ISO/IEC JTC1 SC22 WG21 P0067R0
Jens Maurer <Jens.Maurer@gmx.net>
2015-09-25

P0067R0: Elementary string conversions

Introduction

Following up on N4412 "Shortcomings of iostreams", this paper presents low-level, locale-independent functions for conversions between integers and strings and between floating-point numbers and strings.

Use cases include the increasing number of text-based interchange formats such as JSON or XML that do not require internationalization support, but do require high throughput when produced by a server.

There are a lot of existing functions in C++ to perform such conversions, but none offers a high-performance solution. At a minimum, an implementation by an ordinary user of the language using an elementary textbook algorithm should not be able to outperform a quality standard library implementation. The requirements are thus:

no runtime parsing of format strings
no dynamic memory allcoation inherently required by the interface
no consideration of locales
no indirection through function pointers required
prevention of buffer overruns
when parsing a string, errors are distinguishable from valid numbers
when parsing a string, whitespace or decorations are not silently ignored

For floating-point numbers, there should be a facility to output a floating-point number with a minimum number of decimal digits where input from the digits is guaranteed to reproduce the original floating-point value.

Existing approaches

C++ already provides at least the facilities in the following table, each with shortcomings highlighted in the second column.

facility	shortcomings
sprintf	format string, locale, buffer overrun
snprintf	format string, locale
sscanf	format string, locale
atol	locale, does not signal errors
strtol	locale, ignores whitespace and 0x prefix
strstream	locale, ignores whitespace
stringstream	locale, ignores whitespace, memory allocation
num_put / num_get facets	locale, virtual function
to_string	locale, memory allocation
stoi etc.	locale, memory allocation, ignores whitespace and 0x prefix, exception on error

As a rough performance comparison, the following simple numeric formatting task was implemented: Output the integer numbers 0 ... 1 million, separated by a single space character, into a contiguous array buffer of 10 MB. This task was executed 10 times. The execution environment was gcc 4.9 on Intel Core i5 M450.

strstream	864 ms	uses `std::strstream` with application-provided buffer
streambuf	540 ms	uses simple custom streambuf with `std::num_put<>` facet
direct	285 ms	open-coded "divide by 10" algorithm, using the interface described below
fixed-point	125 ms	fixed-point algorithm found in an older AMD optimization guide, using the interface described below

There are various approaches for even more efficient algorithms; see, for example, https://gist.github.com/anonymous/7700052 .

Interface discussion

The following discussion assumes that a common interface style should be established that covers (built-in) integer and floating-point types. The type T designates such an arithmetic type. Note that given these restrictions, output of T to a string has a small maximum length in all cases. The styles for input vs. output will differ due to the differing functionality.

[Records shown]

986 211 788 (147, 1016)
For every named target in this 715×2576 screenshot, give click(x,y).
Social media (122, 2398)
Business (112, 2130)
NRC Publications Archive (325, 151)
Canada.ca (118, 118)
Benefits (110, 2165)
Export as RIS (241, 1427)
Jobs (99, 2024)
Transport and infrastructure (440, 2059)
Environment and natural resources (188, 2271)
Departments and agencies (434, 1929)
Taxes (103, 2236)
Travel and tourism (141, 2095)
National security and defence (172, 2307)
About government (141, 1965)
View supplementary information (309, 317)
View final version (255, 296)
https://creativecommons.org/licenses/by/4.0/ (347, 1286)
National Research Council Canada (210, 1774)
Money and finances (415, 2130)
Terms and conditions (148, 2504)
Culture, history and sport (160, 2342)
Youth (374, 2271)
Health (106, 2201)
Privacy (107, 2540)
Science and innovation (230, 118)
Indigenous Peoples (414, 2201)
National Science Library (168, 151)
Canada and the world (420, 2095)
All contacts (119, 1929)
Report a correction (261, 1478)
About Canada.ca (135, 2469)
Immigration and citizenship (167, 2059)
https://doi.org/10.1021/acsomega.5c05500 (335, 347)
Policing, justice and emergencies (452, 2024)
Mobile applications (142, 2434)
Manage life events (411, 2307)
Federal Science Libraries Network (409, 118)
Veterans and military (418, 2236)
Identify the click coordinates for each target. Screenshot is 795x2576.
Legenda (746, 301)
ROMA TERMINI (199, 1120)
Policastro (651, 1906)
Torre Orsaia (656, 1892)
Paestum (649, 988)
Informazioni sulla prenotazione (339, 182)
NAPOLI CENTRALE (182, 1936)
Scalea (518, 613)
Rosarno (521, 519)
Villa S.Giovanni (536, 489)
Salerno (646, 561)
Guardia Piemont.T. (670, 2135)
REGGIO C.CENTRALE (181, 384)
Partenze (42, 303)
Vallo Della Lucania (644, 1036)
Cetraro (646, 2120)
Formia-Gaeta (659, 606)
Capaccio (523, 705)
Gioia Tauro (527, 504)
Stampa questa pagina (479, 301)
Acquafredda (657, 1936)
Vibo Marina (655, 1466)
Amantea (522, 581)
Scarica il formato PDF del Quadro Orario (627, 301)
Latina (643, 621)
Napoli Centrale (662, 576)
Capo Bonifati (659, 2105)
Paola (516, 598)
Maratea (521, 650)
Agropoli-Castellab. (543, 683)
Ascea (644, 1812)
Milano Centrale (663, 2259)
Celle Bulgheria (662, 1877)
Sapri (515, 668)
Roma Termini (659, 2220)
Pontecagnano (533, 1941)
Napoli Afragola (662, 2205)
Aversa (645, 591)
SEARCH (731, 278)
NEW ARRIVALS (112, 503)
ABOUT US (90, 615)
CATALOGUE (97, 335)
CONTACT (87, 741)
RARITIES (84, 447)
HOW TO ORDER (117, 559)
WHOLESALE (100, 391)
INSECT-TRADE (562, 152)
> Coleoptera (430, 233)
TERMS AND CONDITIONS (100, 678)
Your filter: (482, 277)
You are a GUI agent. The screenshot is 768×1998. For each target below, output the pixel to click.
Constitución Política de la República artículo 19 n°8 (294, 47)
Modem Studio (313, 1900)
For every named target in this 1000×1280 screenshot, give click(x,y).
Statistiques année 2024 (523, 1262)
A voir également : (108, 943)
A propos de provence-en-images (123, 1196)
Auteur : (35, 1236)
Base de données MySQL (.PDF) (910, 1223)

[Goals]
A: Answer these questions from the string conversions paper, one per line:
(i) Which two text-based interchange formats are named as use cases?
(ii) What shortcomings does the table give for to_string?
(iii) On what compiler and processor was the performance comparison run?
B: Return the passage of the string conversions paper starting at "For floating-point numbers, there" and ending at "original floating-point value.".

[Answers to the problems]
A:
(i) JSON and XML
(ii) Locale and memory allocation
(iii) gcc 4.9 on Intel Core i5 M450

B:
For floating-point numbers, there should be a facility to output a floating-point number with a minimum number of decimal digits where input from the digits is guaranteed to reproduce the original floating-point value.